With Lord Acton, I believe that “[l]iberty is not the means to a higher political end. It is itself the highest political end.” And Canada is a freer country today than it would have been had the Charter not been enacted. To be sure, there are aspects of freedom which the Charter does not protect – economic freedom in particular. But in those areas with which it is concerned, it has helped curtail the state’s imposition of its views on citizens, its arbitrariness, its bigotry.  But for the Charter, we might well still have a Lord’s Day Act; we would probably still be extraditing people to face torture or the death penalty; and we would almost surely be convicting and imprisoning people on the basis of arbitrary, brutal, or otherwise disreputable actions of the police or prosecutors.

Pace legislative optimists such as Jeremy Waldron – whom I much admire as an idealist, a scholar, and a teacher – we ought to be realistic in thinking about how best to protect our right and freedoms. In some perfect world, legislatures might do the job. In other, dystopian, worlds, judges will become agents of repression worse than any legislators. But in Canada as we have known it in the last three decades, and as it is likely to be in the decades to come, the Charter and the courts that apply it have been and remain our best hope.
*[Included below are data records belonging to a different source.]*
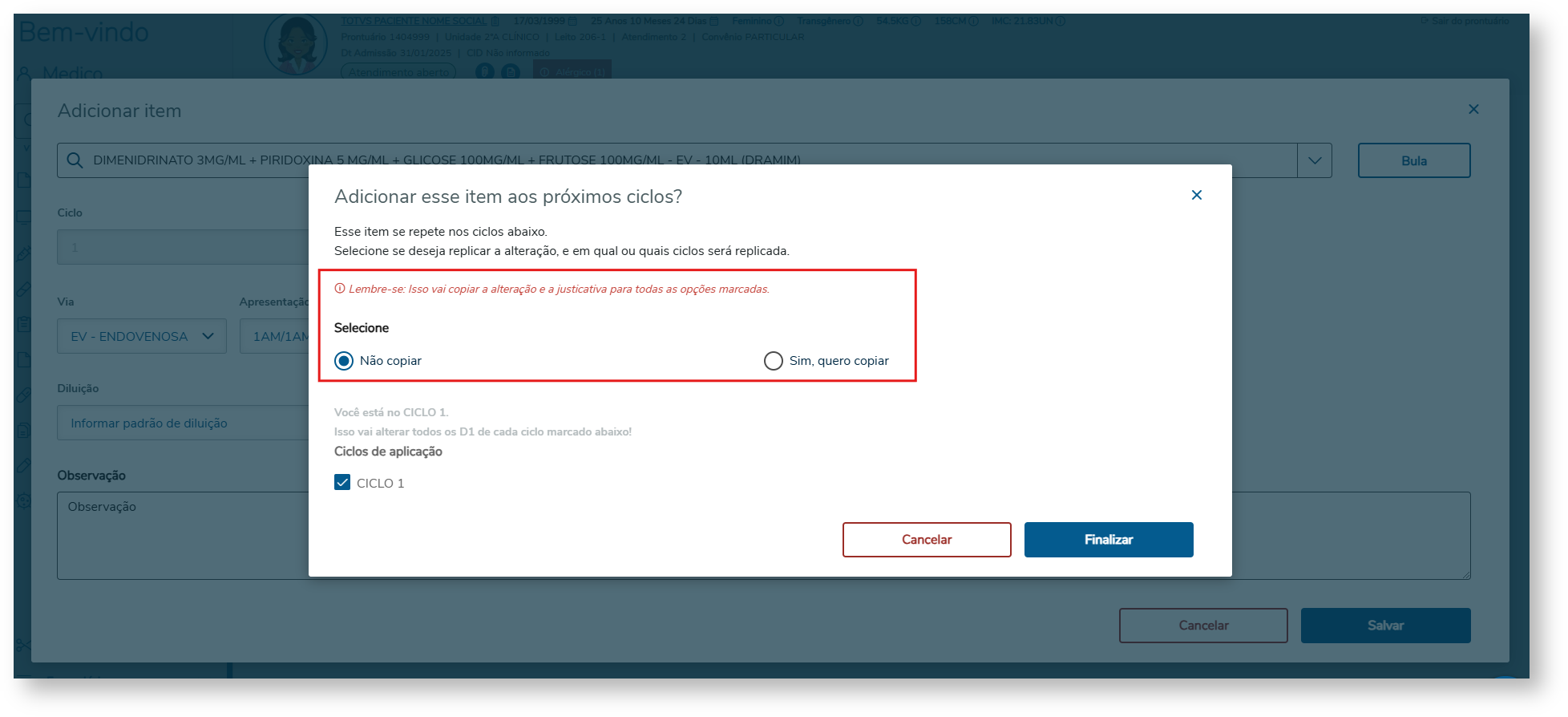Click Sair do prontuário exit link
This screenshot has height=717, width=1568.
coord(1465,21)
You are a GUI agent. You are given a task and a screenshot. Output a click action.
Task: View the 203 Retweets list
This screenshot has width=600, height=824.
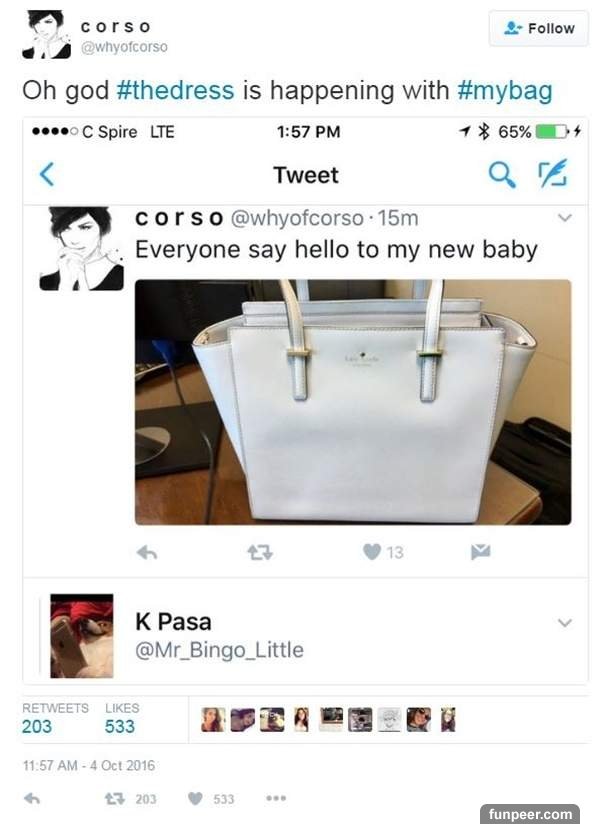pyautogui.click(x=55, y=718)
But as we celebrate the Charter, we must recall Pierre Trudeau’s words at its proclamation:

No constitution, no Charter of Rights and Freedoms, no sharing of powers, can be a substitute for the willingness to share the risks and grandeur of sharing the Canadian adventure. Without that collective act of the will our constitution would be a dead letter and our country will wither away. … Let us put our faith first and foremost in the people of Canada who will breathe life  into it.

We owe a debt of gratitude to the courts that have nurtured this breath of life, though not without making serious mistakes along the way; and even more so, to the men and women who have, sometimes at considerable cost to themselves, fought for the recognition of their rights. As the profiles of some of them put together by the Globe show, they have often been perfectly ordinary people; it is a safe bet that without the Charter, none of them would have been able to contribute to the freedom of Canadians in the way they did. In this way, the Charter has lived up to Trudeau’s perhaps paradoxical billing of it as “the people’s package.”
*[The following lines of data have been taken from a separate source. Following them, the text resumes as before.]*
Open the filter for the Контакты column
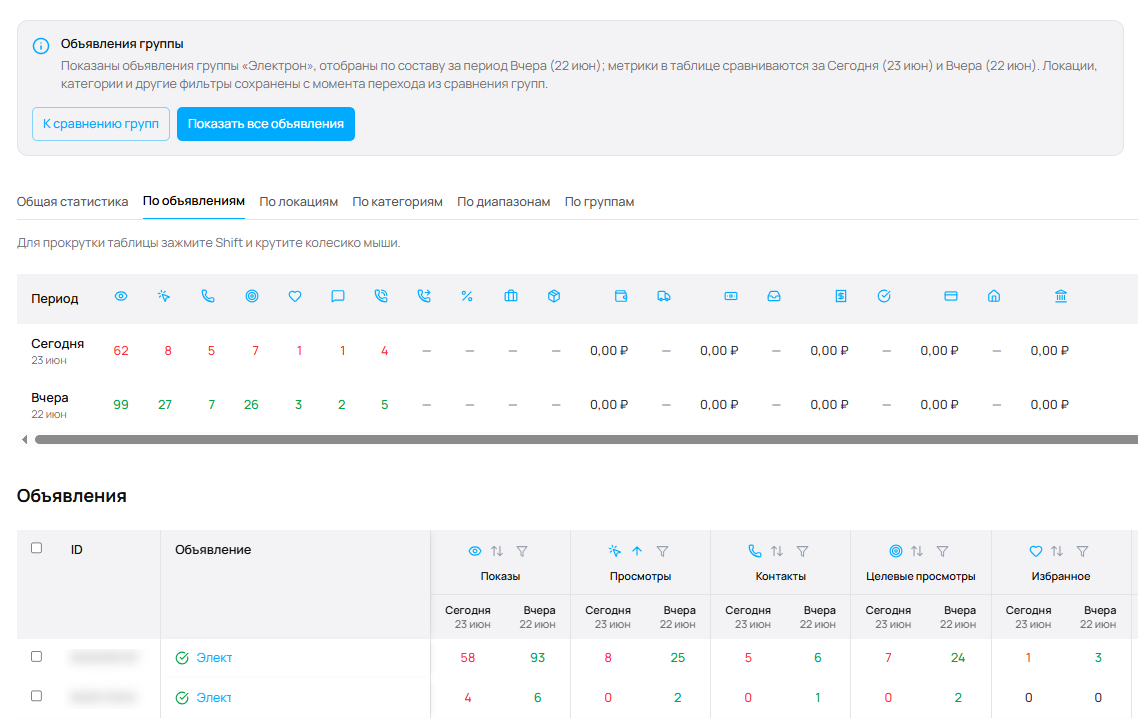This screenshot has height=719, width=1138. pyautogui.click(x=802, y=551)
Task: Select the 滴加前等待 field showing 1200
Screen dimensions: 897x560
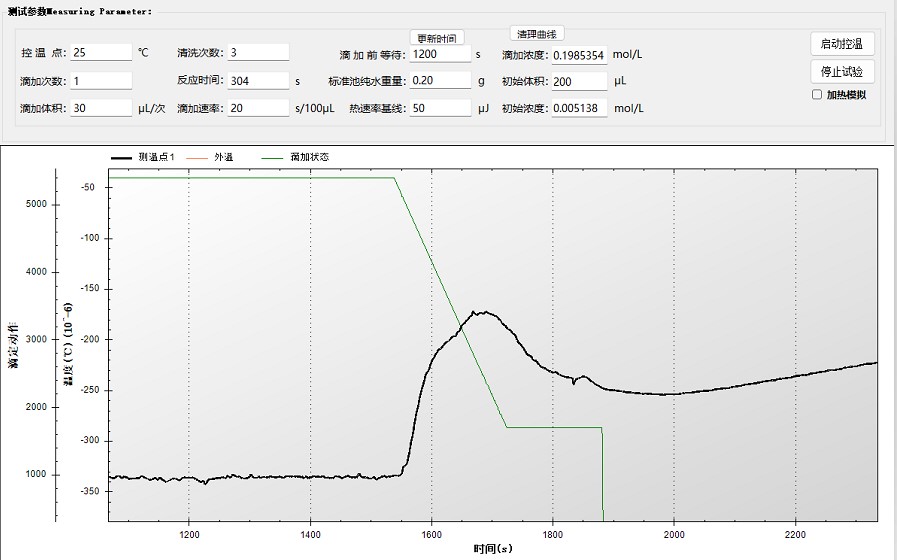Action: pos(440,54)
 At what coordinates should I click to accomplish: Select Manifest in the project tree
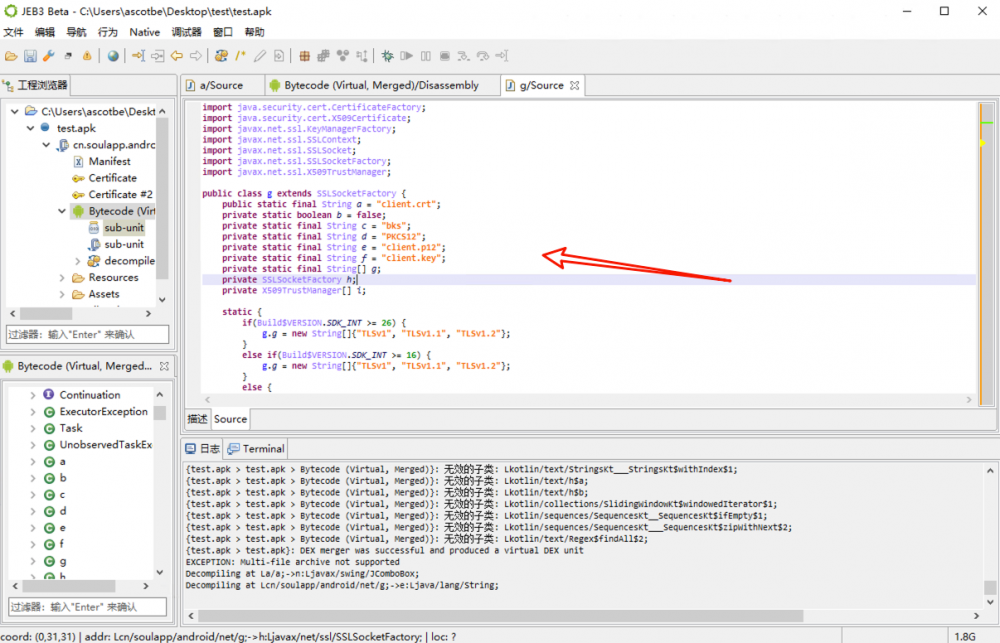coord(109,161)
The Charter is good, but more importantly, it is ours. Let’s make it even better.



3 responses to “A Belated Happy Birthday to the Charter”

  1. […] prof. Waldron, I think that judicial review has a legitimate place in resolving questions about rights in democratic […]

  2. […] of that in my comments on Vilardell v. Dunham, the judgment on hearing fees in BC, and also in my paean to the Charter. (Well, you’re the judges of my eloquence. But I tried.) Still, we live in a […]

  3. […] The Canadian Charter of Rights and freedoms was sold to Canadians as the “people’s package” of constitutional reform, one that would empower citizens at the expense of the legislatures and governments. And, to be sure, the provincial governments opposed it because it curtailed their powers (as well as that of the federal government). Still, I have always thought it somewhat paradoxical to say that constitutional rules that transfer power from (elected) legislators to (unelected) judges are a form of people power. They may well be good for other reasons, indeed they may well be good precisely because they make it possible to resist the will of the people, but to describe them as the “people’s package” has always struck me as paradoxical. (I discuss my unease with the way we relate to the Charter, or it relates to us, here and here.) […]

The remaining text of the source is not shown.